Trading Session Flashcards
What are the 4 different types of order?
Market order
Best limit order
Stop order
Stop-limit orders
What is a market order?
You specify the ticker and quantity
Immediate execution at the best available price (buy executed at lowest ask, sell executed at highest bid)
What are limit orders?
Specify the ticker, quantity, price
the order is only executed if it can trade at the limit price or better (buy only executed at limit price or lower, sell only executed at limit price or higher)
What are stop orders?
They are an order to stop trading at a certain price essentially designed to prevent you from losing too much money.

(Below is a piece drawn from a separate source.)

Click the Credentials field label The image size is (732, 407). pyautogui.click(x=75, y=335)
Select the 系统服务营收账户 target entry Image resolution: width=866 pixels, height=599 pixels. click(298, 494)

How does a sell stop order work?
- You have a long position and want to hedge against dropping prices
- The stop price is below the stock price and serves as the activation point
- once the stop price is reached the order becomes a market order and is executed at the best possible price
risk: price plummets suddenly
How does a buy stop order work?
used when you have a short position and want to hedge against rising prices
Stop price is above stock price. once the stop price is reached the order becomes a market order and is executed at the best price possible
risk: price skyrockets suddenly
What are circuit breakers?
Pre-defined price percentage limits at which trading in a particular security, or the entire market can be halted temporarily. Static thresholds are typically set as a fixed percentage above or below the reference price (usually the previous day’s closing price).
e.g. on Euronext: 10%
What is a block trade?
Block trades are large securities transactions that involve the sale or purchase of a significant number of shares in a single transaction.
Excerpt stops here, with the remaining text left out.